And, so, there are these things that I am noticing.
I am noticing that there is a terrible and dark place a person can be. This terrible and dark place is reached by way of a disconnect. The disconnect is between something we know to be true in our very deepest places and something that is declared to be true by society at large.
A person who “knows” that they are attracted to people of the same gender, but who lives in a world where she can’t declare this attraction, knows this disconnect. A person who “knows” that marriage is meant to be between a man and a women, but who lives in a world where the Supreme Court has declared that marriages can be between a man and a man, or a woman or a woman, knows this disconnect. A person who “knows” there are behavioral connections to baring the ‘xy’ chromosome pair vs. the ‘xx’ chromosome pair and faces somehow who acts in a manner oppposing this, they know this disconnect. A person who hears society tells them that they supposed to act like a ‘man’ but who feels like a women, knows this disconnect.

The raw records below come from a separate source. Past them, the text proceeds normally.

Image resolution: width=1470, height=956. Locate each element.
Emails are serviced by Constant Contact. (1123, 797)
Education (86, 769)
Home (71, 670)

We have so much in common. Do you feel it? Are you willing to let those who you want to be ‘the other’ into your personal space? Perhaps, as we wrestle with the common ground we share, this feeling of disconnect, we want to say, “Yes, but, they aren’t the same as me.”
We want to do lots of things that aren’t good for us.
There will be time to debate our differences. At some point, that will be a worthwhile thing to do. But we will not accomplish much until we have gathered together and affirmed our samenesses. They are much more important than our differences. The person we fear and hate the most is the person we have the most to learn from. But that’s not going to happen until we listen up and decide that we will, indeed, just all get along.
My thanks to some bizzaro world ne’er do gooding remnants for helping to crystalize these thoughts.